Dataset excerpts
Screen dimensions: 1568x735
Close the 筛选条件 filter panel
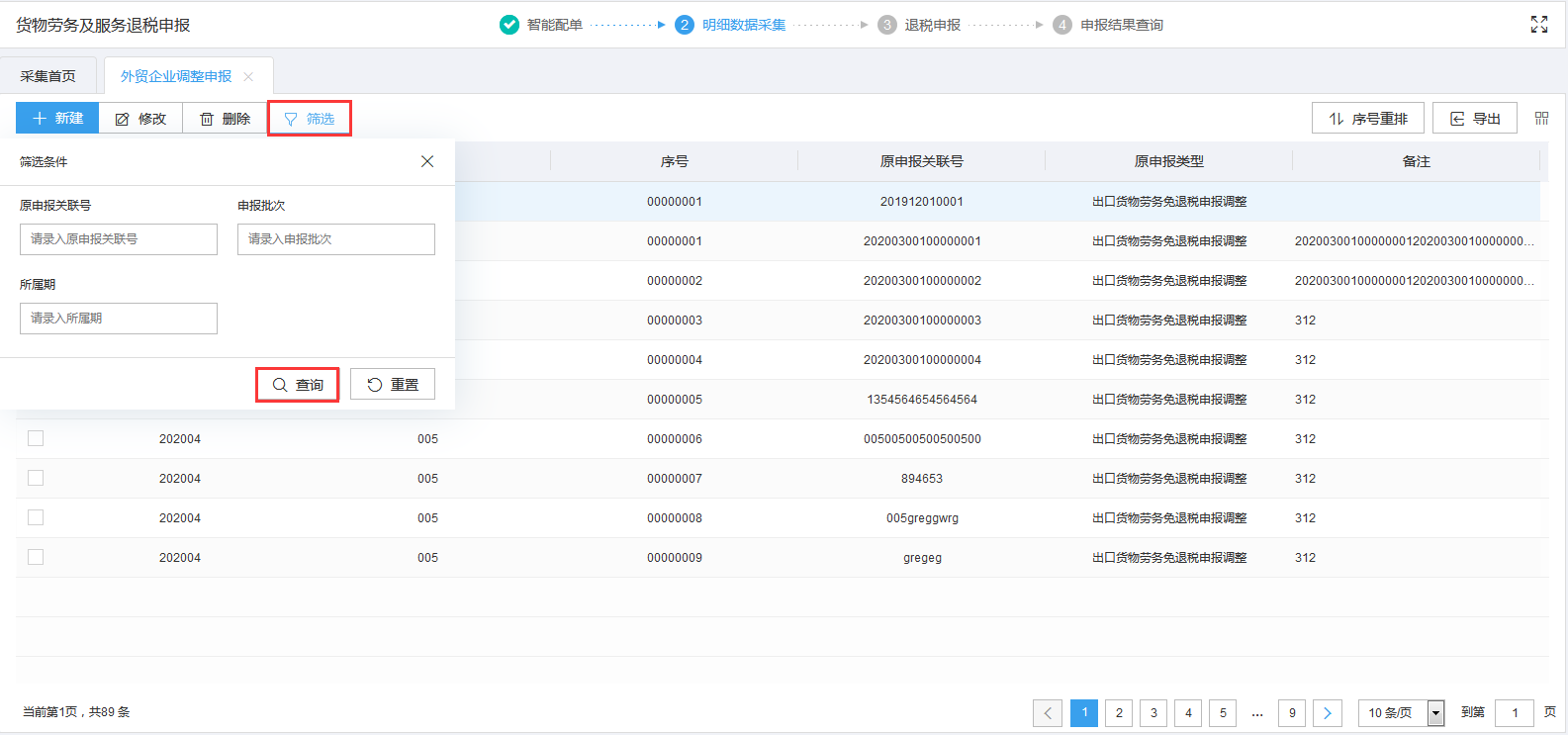coord(427,161)
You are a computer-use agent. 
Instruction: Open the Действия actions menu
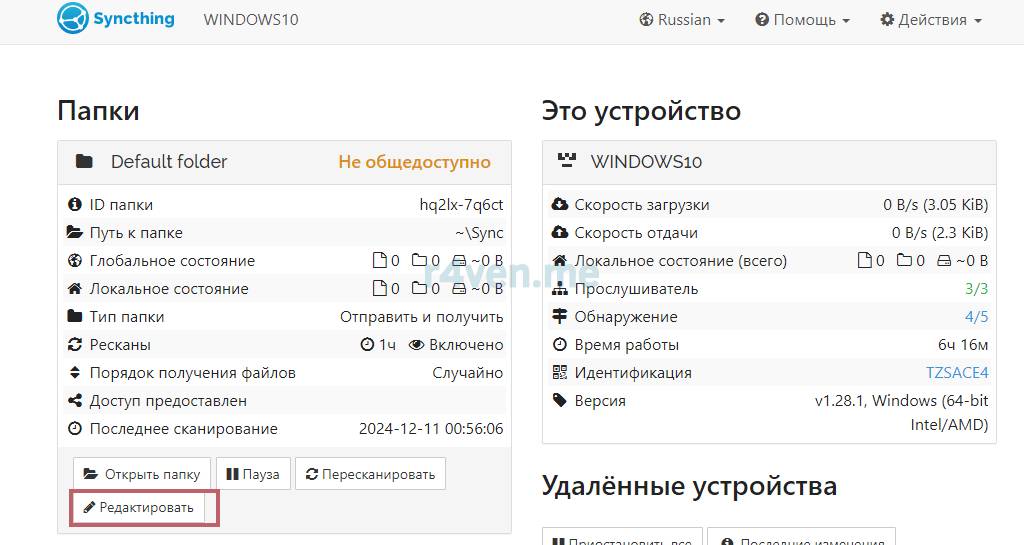coord(930,20)
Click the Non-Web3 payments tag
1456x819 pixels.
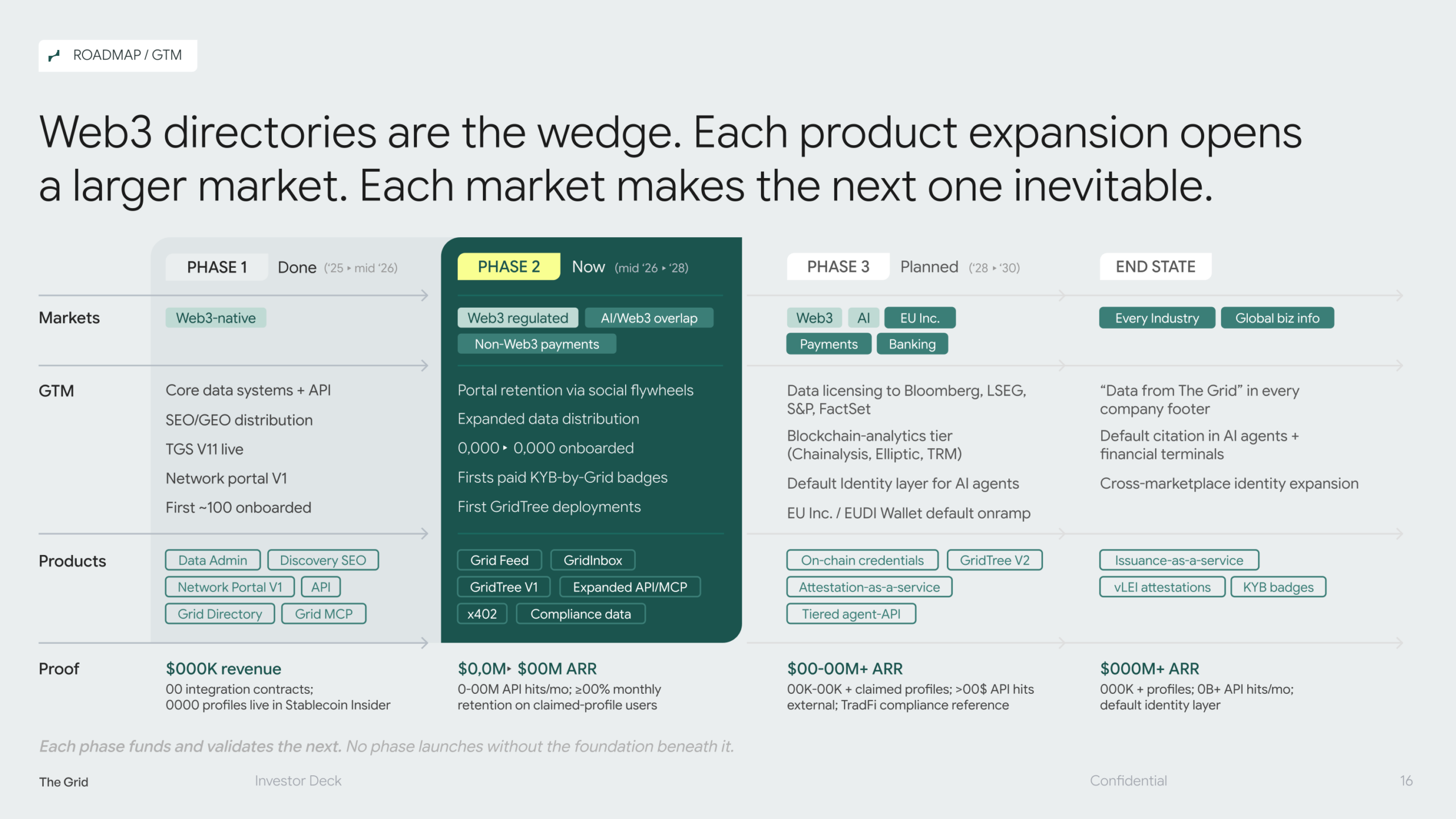point(536,344)
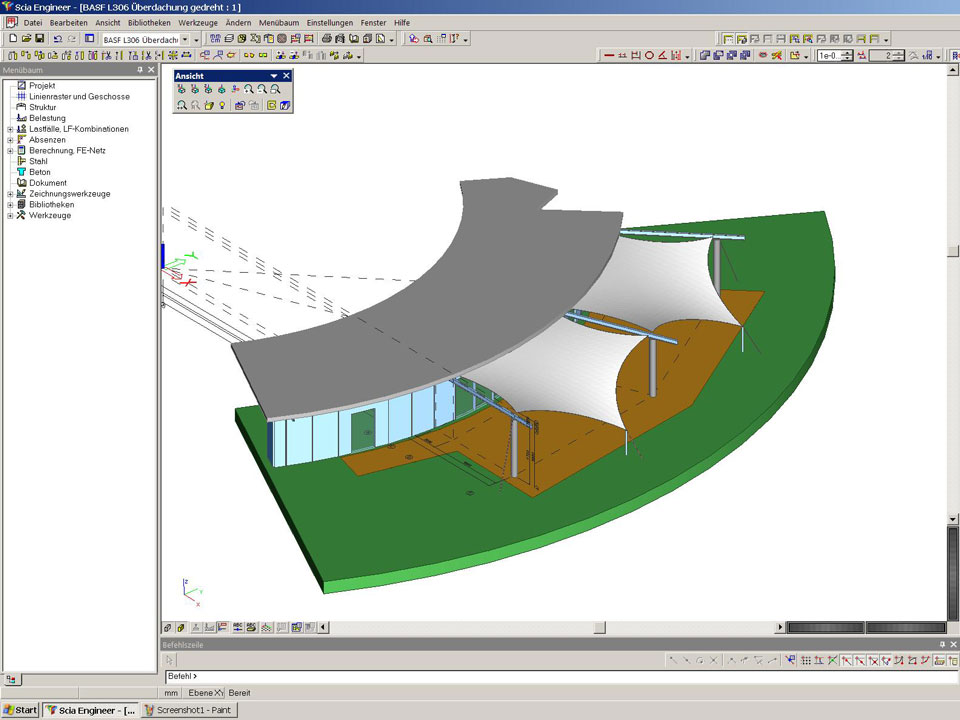Expand the Lastfälle, LF-Kombinationen tree node
Image resolution: width=960 pixels, height=720 pixels.
click(x=10, y=129)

**Problem requirements:** Starting at the line that contains "Click the Non-Web3 payments tag", write out every line through the final line of the entries, word for word; skip any pictures.

**Task solution:**
Click the Non-Web3 payments tag
1456x819 pixels.
point(536,344)
Expand the Lastfälle, LF-Kombinationen tree node
Image resolution: width=960 pixels, height=720 pixels.
click(x=10, y=129)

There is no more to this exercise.